For each eventID I have a, b, c fields on multiple hosts. I need to build report to present daily values of a, b, c field and avg(a) for a day for each host.
Something like select avg(a), b, c from ... group by a,b,c. What would be equivalent of this statement in Splunk search?
Probably the direct translation that you are looking for:
... | stats avg(a), first(a), first(b), first(c) by a,b,c
although if you are grouping by a
, b
, and c
, it doesn't make a lot of sense to also be asking for a
, b
, and c
, as the values will always be identical. (It's similarly pointless in the SQL version.) Note that with Splunk, you must specify first(b) as b
for example, rather than just b
, because you must say what to do if there happen to be multiple values of b
in one of the groups. When you just ask for b
in SQL, it's basically either taking the first, last, or some arbitrary value from the group. In the particular case where you are splitting by b
(among other fields), there will only be one possible value, so it's unnecessary to ask for it. So you could actually get the exact same information with:
... | stats avg(a) by a,b,c
However, you might actually mean to query for:
... | stats avg(a), first(a) as a, first(b) as b, first(c) as c by x,y,z
which would be the equivalent of the SQL:
select avg(a),a,b,c from ... group by x,y,z
(Again, we have to tell Splunk how to resolve potential multiple values of a
, b
, or c
. Using the function first()
is basically what SQL does if you don't specify an aggegration function.)

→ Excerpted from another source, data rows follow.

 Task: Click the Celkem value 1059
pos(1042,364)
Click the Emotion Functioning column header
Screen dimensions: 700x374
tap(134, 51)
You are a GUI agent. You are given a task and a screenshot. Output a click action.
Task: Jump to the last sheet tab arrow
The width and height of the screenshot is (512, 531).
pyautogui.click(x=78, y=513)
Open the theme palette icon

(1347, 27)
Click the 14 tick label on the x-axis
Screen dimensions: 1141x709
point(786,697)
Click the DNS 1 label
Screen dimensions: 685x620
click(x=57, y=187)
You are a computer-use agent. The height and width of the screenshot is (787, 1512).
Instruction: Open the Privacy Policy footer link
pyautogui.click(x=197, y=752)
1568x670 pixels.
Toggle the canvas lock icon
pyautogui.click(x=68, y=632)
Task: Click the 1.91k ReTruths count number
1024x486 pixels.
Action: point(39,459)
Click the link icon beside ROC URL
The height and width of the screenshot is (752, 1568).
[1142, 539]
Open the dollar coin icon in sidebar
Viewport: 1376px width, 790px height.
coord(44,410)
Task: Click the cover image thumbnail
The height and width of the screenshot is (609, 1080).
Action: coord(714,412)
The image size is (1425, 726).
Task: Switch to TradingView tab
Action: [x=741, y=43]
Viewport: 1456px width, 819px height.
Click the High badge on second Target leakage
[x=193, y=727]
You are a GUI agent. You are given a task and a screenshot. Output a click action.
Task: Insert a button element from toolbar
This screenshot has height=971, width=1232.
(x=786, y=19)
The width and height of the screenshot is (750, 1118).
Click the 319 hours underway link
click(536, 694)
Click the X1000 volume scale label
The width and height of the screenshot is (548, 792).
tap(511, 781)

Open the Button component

Then, if you need it split by day:
... | bucket _time span=1d | stats avg(a) first(a) as a first(b) as b first(c) as c by _time,x,y,z
will do it.
I'm not sure what a, b, c are, you can't get the average of a and group by it at the same time, I don't think. That doesn't make sense.
If you are searching one day a time, then try one of these:
... | stats avg(a), avg(b), avg(c) by host
... | stats avg(a) by b, c, host
If you are looking for a daily breakdown of the avg(a) over a larger range, then you have to do some trickery do do a "group by" over multiple columns:
... | eval group_field = b." ".c." ".host | timechart span=1d avg(a) by group_field
Could you provide a sample event? I'm not sure I understand how your data is structured at the Splunk event-level.